VideoHEDGE: Entropy-Based Hallucination Detection for Video-VLMs via Semantic Clustering and Spatiotemporal Perturbations
Sushant Gautam, Cise Midoglu, Vajira Thambawita, Michael A. Riegler, and P{\aa}l Halvorsen

TL;DR
VideoHEDGE introduces a novel entropy-based framework for detecting hallucinations in video-language models by semantic clustering and perturbation analysis, improving reliability estimation in video question answering.
Contribution
The paper extends entropy-based hallucination detection from images to videos using semantic clustering and spatiotemporal perturbations, with a new benchmark and open-source toolkit.
Findings
VASE achieves highest ROC-AUC in hallucination detection across models.

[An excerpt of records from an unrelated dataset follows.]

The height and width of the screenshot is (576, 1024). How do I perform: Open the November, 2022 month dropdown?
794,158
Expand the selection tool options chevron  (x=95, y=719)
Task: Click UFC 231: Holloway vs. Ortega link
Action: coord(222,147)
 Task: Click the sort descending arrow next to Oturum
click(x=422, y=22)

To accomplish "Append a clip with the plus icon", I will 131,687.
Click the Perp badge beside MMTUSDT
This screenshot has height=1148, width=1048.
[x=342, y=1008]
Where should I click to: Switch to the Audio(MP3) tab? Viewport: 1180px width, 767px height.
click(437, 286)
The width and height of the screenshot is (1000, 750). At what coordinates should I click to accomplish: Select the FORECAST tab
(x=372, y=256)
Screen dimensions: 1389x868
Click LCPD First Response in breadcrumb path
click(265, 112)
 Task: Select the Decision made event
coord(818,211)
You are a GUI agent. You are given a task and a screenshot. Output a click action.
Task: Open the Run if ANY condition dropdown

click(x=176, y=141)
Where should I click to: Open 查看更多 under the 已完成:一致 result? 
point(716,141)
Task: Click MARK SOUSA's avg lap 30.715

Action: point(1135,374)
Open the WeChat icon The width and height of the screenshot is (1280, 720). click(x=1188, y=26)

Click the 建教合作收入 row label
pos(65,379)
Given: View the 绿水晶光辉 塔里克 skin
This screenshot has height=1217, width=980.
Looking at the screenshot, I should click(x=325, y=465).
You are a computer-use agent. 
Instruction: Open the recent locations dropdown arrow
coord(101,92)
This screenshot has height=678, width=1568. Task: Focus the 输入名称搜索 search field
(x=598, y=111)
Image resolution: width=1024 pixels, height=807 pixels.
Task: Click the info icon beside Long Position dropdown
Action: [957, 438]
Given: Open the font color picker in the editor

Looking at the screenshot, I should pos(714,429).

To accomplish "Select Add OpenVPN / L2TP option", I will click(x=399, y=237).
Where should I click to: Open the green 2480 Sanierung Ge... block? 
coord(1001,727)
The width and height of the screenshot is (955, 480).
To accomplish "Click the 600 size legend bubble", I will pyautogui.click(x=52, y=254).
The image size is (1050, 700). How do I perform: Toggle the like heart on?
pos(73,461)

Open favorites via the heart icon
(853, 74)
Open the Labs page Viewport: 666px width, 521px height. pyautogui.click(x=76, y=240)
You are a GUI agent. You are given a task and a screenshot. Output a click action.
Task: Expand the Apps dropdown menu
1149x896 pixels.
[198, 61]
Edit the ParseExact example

Embedding-based clustering matches NLI-based in performance at lower costs.
Domain fine-tuning reduces hallucinations but only modestly improves calibration.
Abstract
Hallucinations in video-capable vision-language models (Video-VLMs) remain frequent and high-confidence, while existing uncertainty metrics often fail to align with correctness. We introduce VideoHEDGE, a modular framework for hallucination detection in video question answering that extends entropy-based reliability estimation from images to temporally structured inputs. Given a video-question pair, VideoHEDGE draws a baseline answer and multiple high-temperature generations from both clean clips and photometrically and spatiotemporally perturbed variants, then clusters the resulting textual outputs into semantic hypotheses using either Natural Language Inference (NLI)-based or embedding-based methods. Cluster-level probability masses yield three reliability scores: Semantic Entropy (SE), RadFlag, and Vision-Amplified Semantic Entropy (VASE). We evaluate VideoHEDGE on the SoccerChat…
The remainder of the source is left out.